If you'd like more information on this topic, a good place to look is your local university. Most with a computer science program offer a course in theory of computation, which deals with topics like these as well as context-free grammars in the context of developing programming languages. Even if you never actually use this information to develop a language yourself, it can still serve a good purpose: it make you more informed when engaging in discussions about language development, and it can increase your appreciation for the beauty of a language from a user perspective.

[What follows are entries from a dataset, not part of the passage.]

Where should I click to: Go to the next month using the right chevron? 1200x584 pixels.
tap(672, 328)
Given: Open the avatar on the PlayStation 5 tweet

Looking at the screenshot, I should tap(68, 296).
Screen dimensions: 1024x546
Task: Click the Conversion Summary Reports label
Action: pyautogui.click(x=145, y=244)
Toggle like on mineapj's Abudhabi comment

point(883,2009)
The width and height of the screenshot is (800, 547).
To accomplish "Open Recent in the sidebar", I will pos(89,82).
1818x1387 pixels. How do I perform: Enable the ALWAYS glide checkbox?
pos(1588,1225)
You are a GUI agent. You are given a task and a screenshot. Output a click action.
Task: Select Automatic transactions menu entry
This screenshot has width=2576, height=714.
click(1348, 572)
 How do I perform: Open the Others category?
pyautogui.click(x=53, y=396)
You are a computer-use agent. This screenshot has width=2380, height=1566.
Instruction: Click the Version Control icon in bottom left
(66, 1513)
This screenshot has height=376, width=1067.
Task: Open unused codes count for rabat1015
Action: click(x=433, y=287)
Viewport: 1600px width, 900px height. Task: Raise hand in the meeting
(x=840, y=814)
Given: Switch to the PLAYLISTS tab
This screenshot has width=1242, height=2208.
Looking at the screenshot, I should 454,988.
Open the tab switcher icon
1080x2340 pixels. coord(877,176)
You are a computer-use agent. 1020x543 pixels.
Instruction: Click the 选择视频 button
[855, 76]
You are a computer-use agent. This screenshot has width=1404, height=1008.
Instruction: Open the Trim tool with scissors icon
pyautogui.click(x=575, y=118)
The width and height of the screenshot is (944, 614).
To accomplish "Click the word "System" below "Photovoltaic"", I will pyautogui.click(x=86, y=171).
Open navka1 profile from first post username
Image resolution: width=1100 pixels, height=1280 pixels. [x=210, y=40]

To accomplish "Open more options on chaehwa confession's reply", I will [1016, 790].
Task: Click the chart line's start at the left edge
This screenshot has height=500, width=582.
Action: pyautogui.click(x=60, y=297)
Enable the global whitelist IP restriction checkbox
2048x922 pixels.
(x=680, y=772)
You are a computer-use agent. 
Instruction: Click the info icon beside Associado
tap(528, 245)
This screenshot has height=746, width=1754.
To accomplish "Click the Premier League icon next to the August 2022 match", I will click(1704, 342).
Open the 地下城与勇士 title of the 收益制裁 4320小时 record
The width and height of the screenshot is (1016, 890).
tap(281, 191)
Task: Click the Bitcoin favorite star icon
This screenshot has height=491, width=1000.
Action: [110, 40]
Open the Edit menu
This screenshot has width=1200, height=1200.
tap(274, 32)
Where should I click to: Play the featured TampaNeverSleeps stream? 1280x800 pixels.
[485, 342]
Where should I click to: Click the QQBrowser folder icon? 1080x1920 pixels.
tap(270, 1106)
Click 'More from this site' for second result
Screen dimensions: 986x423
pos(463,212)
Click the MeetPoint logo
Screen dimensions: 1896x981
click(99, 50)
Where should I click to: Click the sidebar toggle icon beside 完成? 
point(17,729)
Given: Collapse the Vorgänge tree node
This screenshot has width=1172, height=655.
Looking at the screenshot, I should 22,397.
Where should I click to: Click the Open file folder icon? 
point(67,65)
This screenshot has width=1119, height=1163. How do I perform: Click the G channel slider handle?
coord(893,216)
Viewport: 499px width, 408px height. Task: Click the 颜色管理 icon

PHP, MySQL, and Oracle: An Odd Triangle

Maggie Nelson posted a blog entry recently with a review of an article entitled "Database Design for PHP Programmers" in the February 2008 edition of php|architect magazine. In it, she remarks on the article being MySQL-oriented and how limited MySQL explain plan support is compared to Oracle. I've had some thoughts in my head for a while that are related to these points, so I finally decided to, knock on wood, put pen to paper.

First, I'll agree with Maggie that Oracle beats MySQL hands down in a number of areas. Explain plans in Oracle are significantly more detailed and informative than they are in MySQL. Oracle offers features to support hierarchical data, whereas the most MySQL can recommend is to use the nested set model. Oracle also fully supports set operators, while MySQL still only supports unions. Oracle offers Oracle XE and Oracle SQL Developer to lower the barrier of entry for new developers. MySQL itself is free, but MySQL only currently offers similar developer-targetted features in the form of four separate tools, one of which (Workbench) is still very much in beta. These are just a few places where Oracle comes out the clear victor against MySQL. From a developer perspective, it's no contest.

The story doesn't end there, unfortunately. The major issue with Oracle is licensing, which still costs a pretty penny these days. Oracle is lowering this barrier a little to include midsize companies, but obviously MySQL still comes out more cost-effective. MySQL itself isn't completely innocent of causing licensing issues, but it has at least remained free and compatible with PHP in terms of licensing up to this point. The LAMP platform became popular with good reason: it gives smaller companies a scalable, zero-cost, effective means of rapidly developing applications. At the moment, the most Oracle can claim is two out of those three points.

In addition to licensing, Oracle also comes with additional administration costs. I'll use the managed server hosting provider Rackspace, with which I've had a fair amount of experience, as an example of this. They provide hosting for some fairly big names, Apple being one of them. Take a look at the database services they offer. They support both MySQL and Oracle. If you look closely, though, you'll notice this statement on the Oracle page: "Oracle Server Support is not available to our Managed Support Level
customers. For information about our Intensive Support Level, please click here." I think that about sums up my point.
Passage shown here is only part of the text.